Student filmmakers set out to tell one side of Lambda Chi Alpha’s story

A new student documentary tells only one side of the history of Lambda Chi Alpha on campus. Photo by Lauren Gdowski.



Every story has at least two sides. Despite our hopes, knowledge of prior reporting and good faith approach to a new perspective, a student-created documentary surrounding Butler’s Lambda Chi Alpha chapter manages to tell only one. 

In July of 2022, junior marketing major Jackson Procise reached out to junior strategic communication major Jack Hudson to begin conversations surrounding the creation of a documentary about their fraternity chapter. Procise’s goal was to memorialize the history of the Alpha-Alpha Zeta chapter for present and future members, and contacted Hudson — his Lambda “little” — a filmmaker with experience in creative videography. 

Procise passed the reins to Hudson and his longtime partner at Babble Media, Emily Brown, a junior at Indiana University.
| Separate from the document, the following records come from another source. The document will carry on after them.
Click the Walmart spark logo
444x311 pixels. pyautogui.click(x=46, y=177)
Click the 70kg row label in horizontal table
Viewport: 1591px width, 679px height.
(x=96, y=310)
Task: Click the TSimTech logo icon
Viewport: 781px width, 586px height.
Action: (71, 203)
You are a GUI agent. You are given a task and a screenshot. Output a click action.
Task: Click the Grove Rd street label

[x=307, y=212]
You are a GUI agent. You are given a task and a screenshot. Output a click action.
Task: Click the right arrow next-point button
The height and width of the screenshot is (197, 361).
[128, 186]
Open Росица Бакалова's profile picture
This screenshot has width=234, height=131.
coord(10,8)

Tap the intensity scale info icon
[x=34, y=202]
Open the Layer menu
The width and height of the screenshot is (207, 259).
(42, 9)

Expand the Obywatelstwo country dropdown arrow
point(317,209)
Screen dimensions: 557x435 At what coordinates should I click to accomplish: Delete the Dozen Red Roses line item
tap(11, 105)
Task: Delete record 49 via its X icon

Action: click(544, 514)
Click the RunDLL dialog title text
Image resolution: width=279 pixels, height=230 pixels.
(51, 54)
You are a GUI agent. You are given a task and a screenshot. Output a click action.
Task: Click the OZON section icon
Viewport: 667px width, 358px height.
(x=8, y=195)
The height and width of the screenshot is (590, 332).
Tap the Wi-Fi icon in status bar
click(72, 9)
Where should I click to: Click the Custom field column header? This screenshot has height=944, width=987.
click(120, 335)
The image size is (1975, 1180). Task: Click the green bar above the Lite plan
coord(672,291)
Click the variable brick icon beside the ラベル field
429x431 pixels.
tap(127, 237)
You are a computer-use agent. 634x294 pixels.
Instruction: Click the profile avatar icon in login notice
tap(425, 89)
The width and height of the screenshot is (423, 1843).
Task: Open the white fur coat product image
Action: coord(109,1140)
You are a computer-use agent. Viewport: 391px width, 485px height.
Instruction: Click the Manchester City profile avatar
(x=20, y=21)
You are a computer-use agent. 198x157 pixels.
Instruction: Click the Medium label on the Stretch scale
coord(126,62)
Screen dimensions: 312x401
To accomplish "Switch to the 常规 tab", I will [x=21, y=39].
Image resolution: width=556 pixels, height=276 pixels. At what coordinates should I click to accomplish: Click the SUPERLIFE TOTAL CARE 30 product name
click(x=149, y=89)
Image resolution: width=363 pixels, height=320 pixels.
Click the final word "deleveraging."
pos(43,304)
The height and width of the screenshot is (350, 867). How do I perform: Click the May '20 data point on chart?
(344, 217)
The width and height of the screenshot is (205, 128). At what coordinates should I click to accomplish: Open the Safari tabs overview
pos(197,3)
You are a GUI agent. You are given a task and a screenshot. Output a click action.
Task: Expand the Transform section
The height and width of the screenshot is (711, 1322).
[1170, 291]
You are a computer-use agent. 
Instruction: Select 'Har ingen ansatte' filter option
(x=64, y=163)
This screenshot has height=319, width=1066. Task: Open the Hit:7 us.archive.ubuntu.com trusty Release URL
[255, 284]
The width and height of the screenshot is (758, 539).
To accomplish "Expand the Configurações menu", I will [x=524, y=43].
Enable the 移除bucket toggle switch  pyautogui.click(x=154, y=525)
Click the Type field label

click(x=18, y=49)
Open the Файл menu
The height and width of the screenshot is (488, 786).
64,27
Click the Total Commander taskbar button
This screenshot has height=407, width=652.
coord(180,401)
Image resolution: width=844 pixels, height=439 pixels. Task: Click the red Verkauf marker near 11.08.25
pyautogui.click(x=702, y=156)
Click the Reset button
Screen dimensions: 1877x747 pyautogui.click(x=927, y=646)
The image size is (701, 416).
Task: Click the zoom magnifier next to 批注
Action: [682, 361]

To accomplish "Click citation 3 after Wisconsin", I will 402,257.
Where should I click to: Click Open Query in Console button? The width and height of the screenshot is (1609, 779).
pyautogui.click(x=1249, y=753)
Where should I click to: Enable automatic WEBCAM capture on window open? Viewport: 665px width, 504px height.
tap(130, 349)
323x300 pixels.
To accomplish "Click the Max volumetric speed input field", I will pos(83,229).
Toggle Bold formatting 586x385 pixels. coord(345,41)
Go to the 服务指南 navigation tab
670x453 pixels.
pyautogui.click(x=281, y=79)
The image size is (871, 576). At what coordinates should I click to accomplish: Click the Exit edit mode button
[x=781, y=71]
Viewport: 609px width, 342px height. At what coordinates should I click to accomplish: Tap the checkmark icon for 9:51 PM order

This collaboration would culminate in a half-hour video documentary, premiered at the conclusion of the chapter’s celebratory Founder’s Day festivities on March 25, titled “Ever Growing: Passing The Lamp.” 

Humble beginnings 

The premiere was attended by a full house of current members, dedicated alumni and guests at the Lambda Chi Alpha house for the first public screening of the documentary; according to Hudson, future plans to list the film on the chapter’s website are in the works. At the final event of a day celebrating the chapter and its foundations, many attendees at the screening were in high spirits and full of Lambda pride. 

Brown shared that her involvement with the project was tied to the importance of Lambda’s history to both of her collaborators. 

“Jackson Procise reached out and said, ‘How much would it take for us to do a documentary on [Lambda?]’” Brown said. “He really wanted to make it happen, and [Procise] is also [Hudson’s] ‘big,’ so we’re all kind of connected. Knowing how much it meant, it was really important that we did it right.” 

“Ever Growing” is first and foremost a labor of love and loyalty to Lambda, which is evident in its coverage — or lack thereof — of the chapter’s closure and re-chartering. Though Lambda is not the only fraternity on Butler’s campus that has faced disciplinary consequences — and certainly not the first to be closed or kicked off campus — Lambda Chi Alpha’s history at Butler is a complex one featuring severe missteps and a quickly vanishing memory on campus beyond that of the public record. 

A forgotten history 

Between breaking coverage by the IndyStar in January of 2017 to extensive coverage from The Butler Collegian over the course of several years, the Alpha-Alpha Zeta chapter faced rightful criticism and scrutiny as a result of the actions of members at the time, which held the entire chapter responsible.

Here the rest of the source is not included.